- **Directions for this task**: In the entries below, how many lines contain the word "will"? State the number and nothing more.

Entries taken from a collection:

# # # # # # #

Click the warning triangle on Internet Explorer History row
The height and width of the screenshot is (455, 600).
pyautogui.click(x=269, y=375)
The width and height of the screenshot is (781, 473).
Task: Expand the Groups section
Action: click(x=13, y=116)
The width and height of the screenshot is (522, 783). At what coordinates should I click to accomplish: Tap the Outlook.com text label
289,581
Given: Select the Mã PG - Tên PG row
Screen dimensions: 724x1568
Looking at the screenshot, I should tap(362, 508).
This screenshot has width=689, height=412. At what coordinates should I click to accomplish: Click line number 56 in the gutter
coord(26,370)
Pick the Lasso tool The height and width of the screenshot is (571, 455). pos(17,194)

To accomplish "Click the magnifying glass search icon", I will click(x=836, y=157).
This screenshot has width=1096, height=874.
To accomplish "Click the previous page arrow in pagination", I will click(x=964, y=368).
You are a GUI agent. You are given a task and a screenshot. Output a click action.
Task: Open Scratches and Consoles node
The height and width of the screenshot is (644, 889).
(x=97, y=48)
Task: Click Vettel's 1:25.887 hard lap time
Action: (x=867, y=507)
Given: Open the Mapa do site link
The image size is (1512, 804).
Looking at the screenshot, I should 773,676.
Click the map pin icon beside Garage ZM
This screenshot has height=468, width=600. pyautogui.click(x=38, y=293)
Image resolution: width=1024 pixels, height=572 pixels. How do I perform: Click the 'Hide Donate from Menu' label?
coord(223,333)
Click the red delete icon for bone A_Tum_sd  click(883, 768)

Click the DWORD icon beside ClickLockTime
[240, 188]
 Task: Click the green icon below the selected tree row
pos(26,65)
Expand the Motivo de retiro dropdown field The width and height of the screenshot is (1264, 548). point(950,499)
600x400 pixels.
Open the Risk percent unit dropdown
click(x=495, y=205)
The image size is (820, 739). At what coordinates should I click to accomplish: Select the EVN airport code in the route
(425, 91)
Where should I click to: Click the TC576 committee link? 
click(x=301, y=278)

# # # # # # #

- **Answer area**: 2